We are hiring an Information Security Assurance Specialist to join us here at Genomics England. This role is focused on assurance, governance, and compliance rather than day-to-day technical engineering. It involves managing risk, ensuring regulatory alignment, supporting accreditation, and building awareness across the organisation, with an emphasis on cyber and IT security compliance. You will work closely with the Information Security Assurance Manager to assess risks, review policies, and support incident response activities when required. You will coordinate audits, supplier assessments, and penetration tests, ensuring findings are tracked and addressed. You will contribute to staff awareness and wider governance so security remains a shared responsibility across the business.

• Support assurance, risk, and compliance activities across all services delivered by Genomics England.
• Review and contribute to cyber security policies, frameworks, and governance.
• Arrange and track audits, penetration tests, and supplier assessments, ensuring timely follow-up of findings.
• Support accreditation and regulatory compliance activities.
• Assist with cyber risk assessments, documenting and contributing to treatment plans.
• Provide input into awareness programmes to strengthen organisational understanding of security and compliance.
• Analyse and interpret data to produce clear, actionable assurance insights.
• Solid background in audit, assurance, or compliance, ideally within information or cyber security.
• Understanding of governance frameworks, regulatory requirements, and accreditation processes.
• Strong analytical skills with the ability to turn data into meaningful recommendations.
• Clear communicator, able to explain risk and compliance issues to technical and non-technical stakeholders.
• Proven organisational skills with the ability to manage multiple assurance activities.

• Experience enhancing or building assurance frameworks.
• Knowledge of supplier audits and third-party risk management.
• Familiarity with industry standards and emerging risks in cyber security.
• Experience contributing to awareness or training programmes around compliance and assurance.
• Certifications from ISACA (e.g., CISA, CISM), Lead Auditor qualification, or equivalent are highly welcome and beneficial.

• Generous Leave: 30 days' holiday plus bank holidays, additional leave for long service, and up to 30 days remote working abroad annually (approval required).
• Family-Friendly: Blended working arrangements, flexible working, enhanced maternity, paternity and shared parental leave benefits.
• Pension & Financial: Defined contribution pension (Genomics England doubles contributions up to 10%), Life Assurance (3x salary), Give As You Earn.
• Learning & Development: Individual learning budgets, support for training and certifications, and reimbursement for one annual professional subscription (approval required).
• Recognition & Rewards: Employee recognition programme and referral scheme.
• Health & Wellbeing: Subsidised gym membership, Headspace, and access to an Employee Assistance Programme, eye tests, flu jabs.

Genomics England is committed to an inclusive environment that promotes equity, diversity and inclusion best practice.

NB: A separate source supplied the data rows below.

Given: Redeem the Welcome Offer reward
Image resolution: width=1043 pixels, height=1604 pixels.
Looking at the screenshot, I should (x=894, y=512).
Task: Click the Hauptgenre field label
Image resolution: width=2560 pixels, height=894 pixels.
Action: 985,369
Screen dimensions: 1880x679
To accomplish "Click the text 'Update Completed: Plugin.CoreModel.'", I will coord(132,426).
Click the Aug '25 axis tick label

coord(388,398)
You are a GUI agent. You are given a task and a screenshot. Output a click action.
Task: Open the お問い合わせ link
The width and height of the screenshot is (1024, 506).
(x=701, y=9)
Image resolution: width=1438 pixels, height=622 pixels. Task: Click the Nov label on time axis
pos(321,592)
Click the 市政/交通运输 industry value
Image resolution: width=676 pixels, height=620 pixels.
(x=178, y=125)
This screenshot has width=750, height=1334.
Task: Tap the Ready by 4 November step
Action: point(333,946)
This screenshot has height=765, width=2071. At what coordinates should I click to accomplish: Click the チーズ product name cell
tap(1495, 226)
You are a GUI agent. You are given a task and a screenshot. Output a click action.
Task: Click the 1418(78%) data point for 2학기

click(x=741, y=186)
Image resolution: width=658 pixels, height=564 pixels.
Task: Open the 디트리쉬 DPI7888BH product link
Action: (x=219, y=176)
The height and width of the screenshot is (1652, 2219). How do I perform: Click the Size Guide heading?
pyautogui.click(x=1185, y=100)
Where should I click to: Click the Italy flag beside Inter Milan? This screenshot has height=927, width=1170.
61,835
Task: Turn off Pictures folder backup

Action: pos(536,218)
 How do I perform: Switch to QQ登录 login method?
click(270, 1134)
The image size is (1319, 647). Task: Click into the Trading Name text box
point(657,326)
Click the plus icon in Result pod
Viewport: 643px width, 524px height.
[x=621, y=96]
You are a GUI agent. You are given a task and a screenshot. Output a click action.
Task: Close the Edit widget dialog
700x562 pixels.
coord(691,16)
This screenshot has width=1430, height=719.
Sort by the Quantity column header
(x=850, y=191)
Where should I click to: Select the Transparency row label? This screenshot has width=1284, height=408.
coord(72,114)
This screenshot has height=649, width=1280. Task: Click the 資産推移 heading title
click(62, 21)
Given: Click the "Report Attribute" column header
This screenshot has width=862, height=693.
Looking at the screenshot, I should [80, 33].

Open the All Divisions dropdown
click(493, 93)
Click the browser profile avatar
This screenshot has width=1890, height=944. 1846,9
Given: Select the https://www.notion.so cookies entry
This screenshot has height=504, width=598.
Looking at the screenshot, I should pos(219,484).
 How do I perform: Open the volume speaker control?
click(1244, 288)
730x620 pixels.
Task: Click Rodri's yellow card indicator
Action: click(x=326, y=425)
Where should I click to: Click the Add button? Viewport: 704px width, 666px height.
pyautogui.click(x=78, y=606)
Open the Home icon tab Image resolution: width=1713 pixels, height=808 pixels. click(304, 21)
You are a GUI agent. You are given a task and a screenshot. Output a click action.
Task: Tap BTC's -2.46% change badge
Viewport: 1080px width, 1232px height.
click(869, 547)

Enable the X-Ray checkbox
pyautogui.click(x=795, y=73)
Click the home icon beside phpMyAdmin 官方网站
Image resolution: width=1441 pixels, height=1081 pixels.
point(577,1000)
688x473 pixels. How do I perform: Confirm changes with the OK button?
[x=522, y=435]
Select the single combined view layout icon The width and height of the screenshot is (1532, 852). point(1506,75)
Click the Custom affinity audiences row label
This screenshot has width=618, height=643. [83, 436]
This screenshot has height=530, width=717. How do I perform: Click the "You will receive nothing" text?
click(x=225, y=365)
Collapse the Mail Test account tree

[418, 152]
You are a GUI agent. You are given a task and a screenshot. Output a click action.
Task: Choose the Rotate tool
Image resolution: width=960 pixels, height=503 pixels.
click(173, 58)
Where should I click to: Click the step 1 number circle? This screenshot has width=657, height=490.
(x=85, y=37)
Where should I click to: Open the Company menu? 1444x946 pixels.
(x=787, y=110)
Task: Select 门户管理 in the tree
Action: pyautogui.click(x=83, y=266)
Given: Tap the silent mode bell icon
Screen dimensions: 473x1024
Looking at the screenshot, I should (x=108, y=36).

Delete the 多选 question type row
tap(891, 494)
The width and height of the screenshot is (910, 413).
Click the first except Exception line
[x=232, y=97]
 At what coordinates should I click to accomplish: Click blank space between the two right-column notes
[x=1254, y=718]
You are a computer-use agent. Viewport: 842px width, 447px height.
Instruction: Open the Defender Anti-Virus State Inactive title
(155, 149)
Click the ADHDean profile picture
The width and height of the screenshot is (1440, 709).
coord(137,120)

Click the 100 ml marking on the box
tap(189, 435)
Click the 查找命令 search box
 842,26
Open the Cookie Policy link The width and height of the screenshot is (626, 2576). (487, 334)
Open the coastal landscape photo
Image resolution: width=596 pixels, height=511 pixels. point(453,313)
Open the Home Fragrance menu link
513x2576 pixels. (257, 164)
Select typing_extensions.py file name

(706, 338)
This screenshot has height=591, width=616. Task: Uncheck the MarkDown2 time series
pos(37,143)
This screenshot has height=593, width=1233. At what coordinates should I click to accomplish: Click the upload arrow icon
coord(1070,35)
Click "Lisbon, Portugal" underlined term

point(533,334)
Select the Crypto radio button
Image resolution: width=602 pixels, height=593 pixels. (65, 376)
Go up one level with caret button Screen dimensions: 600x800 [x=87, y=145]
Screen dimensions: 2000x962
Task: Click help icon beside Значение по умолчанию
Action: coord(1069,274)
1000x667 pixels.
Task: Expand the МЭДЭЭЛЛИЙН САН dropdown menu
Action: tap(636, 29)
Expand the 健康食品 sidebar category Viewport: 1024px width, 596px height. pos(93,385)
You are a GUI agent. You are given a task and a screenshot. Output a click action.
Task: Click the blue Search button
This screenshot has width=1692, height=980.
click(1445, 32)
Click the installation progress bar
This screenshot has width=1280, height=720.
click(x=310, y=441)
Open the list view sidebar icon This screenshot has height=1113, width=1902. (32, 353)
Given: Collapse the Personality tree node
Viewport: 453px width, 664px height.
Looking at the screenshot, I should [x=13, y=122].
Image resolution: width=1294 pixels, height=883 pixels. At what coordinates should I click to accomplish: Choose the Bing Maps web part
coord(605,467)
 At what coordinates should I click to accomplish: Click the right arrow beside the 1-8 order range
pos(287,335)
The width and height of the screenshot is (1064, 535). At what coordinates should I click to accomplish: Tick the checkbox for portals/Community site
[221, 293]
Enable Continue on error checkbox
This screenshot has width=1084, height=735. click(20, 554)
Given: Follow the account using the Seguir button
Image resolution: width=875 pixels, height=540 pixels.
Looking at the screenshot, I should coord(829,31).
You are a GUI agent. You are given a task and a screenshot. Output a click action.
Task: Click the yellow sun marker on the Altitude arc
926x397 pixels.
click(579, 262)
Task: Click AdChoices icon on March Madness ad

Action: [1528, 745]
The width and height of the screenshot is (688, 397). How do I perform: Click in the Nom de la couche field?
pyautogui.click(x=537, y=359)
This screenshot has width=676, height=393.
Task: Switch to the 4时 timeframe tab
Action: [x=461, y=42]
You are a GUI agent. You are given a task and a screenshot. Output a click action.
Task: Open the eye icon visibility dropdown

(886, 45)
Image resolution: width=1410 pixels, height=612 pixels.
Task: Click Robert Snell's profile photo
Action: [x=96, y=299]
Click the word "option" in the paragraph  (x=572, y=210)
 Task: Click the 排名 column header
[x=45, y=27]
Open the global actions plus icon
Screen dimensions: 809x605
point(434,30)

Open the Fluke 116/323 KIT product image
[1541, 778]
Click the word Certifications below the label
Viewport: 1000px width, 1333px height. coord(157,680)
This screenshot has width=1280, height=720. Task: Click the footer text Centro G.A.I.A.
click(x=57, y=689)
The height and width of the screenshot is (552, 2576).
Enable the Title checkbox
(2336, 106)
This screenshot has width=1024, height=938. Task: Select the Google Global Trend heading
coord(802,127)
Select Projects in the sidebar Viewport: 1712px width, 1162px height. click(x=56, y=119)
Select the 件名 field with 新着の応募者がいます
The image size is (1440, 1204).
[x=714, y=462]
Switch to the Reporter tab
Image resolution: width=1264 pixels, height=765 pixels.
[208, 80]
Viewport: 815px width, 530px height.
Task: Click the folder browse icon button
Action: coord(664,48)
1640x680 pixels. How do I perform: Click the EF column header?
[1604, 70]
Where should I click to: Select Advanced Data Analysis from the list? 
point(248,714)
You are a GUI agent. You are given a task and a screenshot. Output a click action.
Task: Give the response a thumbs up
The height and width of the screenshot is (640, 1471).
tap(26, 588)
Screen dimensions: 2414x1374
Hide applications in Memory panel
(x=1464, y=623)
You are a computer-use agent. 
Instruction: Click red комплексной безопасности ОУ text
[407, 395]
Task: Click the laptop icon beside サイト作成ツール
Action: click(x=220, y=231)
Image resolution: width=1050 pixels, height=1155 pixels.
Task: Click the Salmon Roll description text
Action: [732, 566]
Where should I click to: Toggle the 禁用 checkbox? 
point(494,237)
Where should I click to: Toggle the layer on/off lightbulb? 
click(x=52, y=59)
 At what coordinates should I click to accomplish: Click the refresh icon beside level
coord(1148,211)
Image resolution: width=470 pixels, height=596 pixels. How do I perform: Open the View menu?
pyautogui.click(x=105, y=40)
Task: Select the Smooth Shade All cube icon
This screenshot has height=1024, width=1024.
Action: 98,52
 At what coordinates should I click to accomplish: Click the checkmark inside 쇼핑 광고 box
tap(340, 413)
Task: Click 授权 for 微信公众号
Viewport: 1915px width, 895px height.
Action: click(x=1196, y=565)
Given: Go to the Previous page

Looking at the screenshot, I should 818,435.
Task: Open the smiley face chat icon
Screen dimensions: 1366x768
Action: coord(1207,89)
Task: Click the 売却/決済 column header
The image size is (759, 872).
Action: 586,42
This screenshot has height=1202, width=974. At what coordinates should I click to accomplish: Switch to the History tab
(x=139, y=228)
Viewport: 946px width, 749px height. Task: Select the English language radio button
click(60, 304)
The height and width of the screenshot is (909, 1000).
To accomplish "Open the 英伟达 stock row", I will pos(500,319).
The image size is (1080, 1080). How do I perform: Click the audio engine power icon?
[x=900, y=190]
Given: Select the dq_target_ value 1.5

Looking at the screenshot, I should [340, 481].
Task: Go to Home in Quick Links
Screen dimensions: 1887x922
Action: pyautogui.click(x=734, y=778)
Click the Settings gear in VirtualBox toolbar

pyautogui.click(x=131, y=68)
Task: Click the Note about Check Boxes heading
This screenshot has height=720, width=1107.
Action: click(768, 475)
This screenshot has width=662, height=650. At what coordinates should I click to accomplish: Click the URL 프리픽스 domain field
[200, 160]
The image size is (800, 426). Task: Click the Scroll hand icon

We welcome everyone and are committed to non-discrimination and fairness in our recruitment and work environment. If you require adjustments during the recruitment process, discuss this with us.

Genomics England operates a blended working model. We expect most people to come into the office a minimum of 2 times each month, with variations by role and team. Some roles require full-time on-site attendance. Office locations: Canary Wharf, Cambridge and Leeds.

Genomics England partners with the NHS to provide whole genome sequencing diagnostics and to support research and patient care in genomics. Our mission is to enable others to deliver genomic healthcare and conduct genomic research, improving patient outcomes and enabling new medical discoveries.